Wanderlust

December 30, 2014

We travel, some of us forever, to seek other places, other lives, other souls. -Anais Nin

Or some other cliche quote about traveling.
I just spent 3 weeks traveling across half the country. A year and a half ago I spent my summer traveling across the world. I wrote a blog then about how my heart felt torn between different places because I felt so connected to them. Now I write this blog with different feelings. My heart doesn’t feel torn or overly attached anymore… it feels unattached, free even, with this desire to travel and visit new places and try new things. Don’t get my wrong, my heart feels impressed upon from each place I have been and from every person I have met. However, I just have no strings anywhere per say. My friends and family are scattered across the country. I feel pulled in every and no direction all at the same time.
At 22 I am a young college graduate who is about to have a masters degree, and have a real, grownup teaching job in the fall.

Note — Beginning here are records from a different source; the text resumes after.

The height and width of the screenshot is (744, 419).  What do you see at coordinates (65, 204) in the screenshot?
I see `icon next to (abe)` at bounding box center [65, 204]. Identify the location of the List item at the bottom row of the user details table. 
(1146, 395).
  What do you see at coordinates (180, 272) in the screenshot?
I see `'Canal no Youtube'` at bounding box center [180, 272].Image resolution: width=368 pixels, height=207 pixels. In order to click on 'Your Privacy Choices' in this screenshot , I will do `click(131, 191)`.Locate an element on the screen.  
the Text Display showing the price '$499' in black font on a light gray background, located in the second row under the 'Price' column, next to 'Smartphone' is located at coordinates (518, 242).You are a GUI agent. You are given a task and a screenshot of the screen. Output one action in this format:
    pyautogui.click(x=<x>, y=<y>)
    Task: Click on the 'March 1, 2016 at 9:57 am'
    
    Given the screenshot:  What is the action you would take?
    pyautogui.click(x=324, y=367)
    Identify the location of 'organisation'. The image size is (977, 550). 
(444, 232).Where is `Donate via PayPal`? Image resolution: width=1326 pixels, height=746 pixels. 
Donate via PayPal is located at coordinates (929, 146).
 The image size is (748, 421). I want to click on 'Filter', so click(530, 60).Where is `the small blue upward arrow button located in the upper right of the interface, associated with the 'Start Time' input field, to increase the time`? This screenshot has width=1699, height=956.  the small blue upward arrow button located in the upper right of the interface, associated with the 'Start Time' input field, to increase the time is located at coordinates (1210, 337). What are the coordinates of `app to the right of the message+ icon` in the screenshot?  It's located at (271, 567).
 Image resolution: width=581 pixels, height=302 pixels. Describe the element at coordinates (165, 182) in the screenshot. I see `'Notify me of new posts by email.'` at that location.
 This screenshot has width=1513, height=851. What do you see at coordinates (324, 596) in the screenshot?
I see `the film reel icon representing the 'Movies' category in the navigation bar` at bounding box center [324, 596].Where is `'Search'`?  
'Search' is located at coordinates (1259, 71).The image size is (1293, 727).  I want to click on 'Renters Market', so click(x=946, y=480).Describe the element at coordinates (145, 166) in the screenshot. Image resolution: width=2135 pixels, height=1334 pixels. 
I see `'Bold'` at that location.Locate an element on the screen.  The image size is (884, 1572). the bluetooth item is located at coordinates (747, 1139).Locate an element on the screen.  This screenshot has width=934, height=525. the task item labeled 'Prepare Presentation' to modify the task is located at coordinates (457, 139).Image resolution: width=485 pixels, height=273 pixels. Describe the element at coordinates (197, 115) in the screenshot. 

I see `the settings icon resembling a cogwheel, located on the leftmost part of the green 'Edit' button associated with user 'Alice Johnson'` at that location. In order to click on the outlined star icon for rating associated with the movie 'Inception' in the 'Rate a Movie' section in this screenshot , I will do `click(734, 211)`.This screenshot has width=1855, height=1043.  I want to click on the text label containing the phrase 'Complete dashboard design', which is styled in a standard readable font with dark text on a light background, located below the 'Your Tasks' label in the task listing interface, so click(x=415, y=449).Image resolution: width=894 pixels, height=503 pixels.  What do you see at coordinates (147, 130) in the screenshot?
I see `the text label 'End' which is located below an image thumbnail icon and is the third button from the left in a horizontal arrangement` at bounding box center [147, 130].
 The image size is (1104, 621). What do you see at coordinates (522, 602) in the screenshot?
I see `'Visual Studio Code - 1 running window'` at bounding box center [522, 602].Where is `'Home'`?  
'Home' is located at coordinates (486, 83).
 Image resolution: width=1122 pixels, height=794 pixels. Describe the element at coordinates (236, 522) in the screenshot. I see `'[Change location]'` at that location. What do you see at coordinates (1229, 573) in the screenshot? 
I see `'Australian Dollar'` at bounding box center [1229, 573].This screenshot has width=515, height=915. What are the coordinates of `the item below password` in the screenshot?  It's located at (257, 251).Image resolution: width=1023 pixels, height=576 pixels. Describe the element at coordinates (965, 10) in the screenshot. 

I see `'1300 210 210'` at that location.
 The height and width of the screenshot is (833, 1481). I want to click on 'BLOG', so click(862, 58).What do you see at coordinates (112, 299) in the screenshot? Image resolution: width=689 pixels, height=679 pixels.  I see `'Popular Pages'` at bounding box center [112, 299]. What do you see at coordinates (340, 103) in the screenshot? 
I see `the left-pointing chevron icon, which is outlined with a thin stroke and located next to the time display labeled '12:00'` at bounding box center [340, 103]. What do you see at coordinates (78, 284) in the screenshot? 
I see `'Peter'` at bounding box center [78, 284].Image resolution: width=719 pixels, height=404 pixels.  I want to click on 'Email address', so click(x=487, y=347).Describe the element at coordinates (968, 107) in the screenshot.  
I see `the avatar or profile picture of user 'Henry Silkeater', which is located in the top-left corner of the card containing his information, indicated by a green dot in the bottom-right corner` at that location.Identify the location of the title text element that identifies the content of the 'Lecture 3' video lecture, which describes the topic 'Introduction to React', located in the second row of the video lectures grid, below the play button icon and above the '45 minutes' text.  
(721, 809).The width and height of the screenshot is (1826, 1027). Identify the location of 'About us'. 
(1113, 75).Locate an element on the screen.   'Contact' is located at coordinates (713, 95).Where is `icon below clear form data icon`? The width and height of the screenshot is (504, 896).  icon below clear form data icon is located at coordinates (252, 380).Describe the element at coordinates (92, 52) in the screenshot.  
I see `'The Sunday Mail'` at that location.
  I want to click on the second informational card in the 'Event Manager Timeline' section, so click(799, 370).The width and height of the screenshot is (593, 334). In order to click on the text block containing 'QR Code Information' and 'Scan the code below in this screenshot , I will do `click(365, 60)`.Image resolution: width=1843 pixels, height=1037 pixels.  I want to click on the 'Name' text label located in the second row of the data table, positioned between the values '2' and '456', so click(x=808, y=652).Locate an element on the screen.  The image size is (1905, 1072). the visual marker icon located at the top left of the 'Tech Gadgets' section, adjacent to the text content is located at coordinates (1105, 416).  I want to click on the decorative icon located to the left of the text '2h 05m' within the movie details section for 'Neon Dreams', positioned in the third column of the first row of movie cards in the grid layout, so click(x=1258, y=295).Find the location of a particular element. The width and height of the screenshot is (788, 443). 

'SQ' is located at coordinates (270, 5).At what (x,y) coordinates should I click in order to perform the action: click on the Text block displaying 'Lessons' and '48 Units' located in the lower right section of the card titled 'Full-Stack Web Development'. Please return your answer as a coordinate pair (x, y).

I wrote the word “young” in that last sentence for a reason. I am writing this blog for a reason…if you keep reading you might understand… I find it so interesting that at 22, I (and many friends my age) find ourselves comparing our lives to others. Comparing our achievements or lack of achievements to others. YES. We live in the south, a place where by the time you graduate college half of your friends are engaged or married. A quarter of your friends are having babies. The other quarter of your friends are either starting a new exciting job or traveling the world to find themselves. And sometimes you just feel STUCK. Stuck because you haven’t accomplished any of these things. Stuck because you feel like you SHOULD have accomplished these things. And you start feeling old. Old…at 22…HA! It’s quite hilarious actually.
Well, I have news for you: Number 1… 22 or 25 or 30 is not old. You are just beginning life in many respects. And Number 2…I have not accomplished all these things I just listed…I have traveled a lot these last 2 years, though. And I have had many people tell me they wish they could travel like I did. BUT GUESS WHAT. Traveling the world, getting a job, getting married, having a baby, etc. doesn’t solve your problems. It doesn’t really help you escape them either. Sometimes we seek these things to have an end goal-a purpose in life. But if there is anything I have learned recently, that I hope I can convey to whoever is reading this, is that it doesn’t matter your accomplishments on this earth or when these so-called accomplishments happen, all that matters is Jesus. Trust me, I have searched and tried to put my hopes in other things (family, friends, guys, careers, traveling, things) and they all left me feeling empty inside. Even right now, as I have returned from my travels…I somehow thought I would feel satisfied and fulfilled from them. However, I don’t. I had tons of fun, but it didn’t leave me feeling fulfilled. What I need is Jesus’ directions. And right now that means finishing the school year strong and putting Jesus above it all. Maybe I’ll travel more in the future, I do love it. But now I know that even being a free wanderer won’t fulfill me-only Jesus can.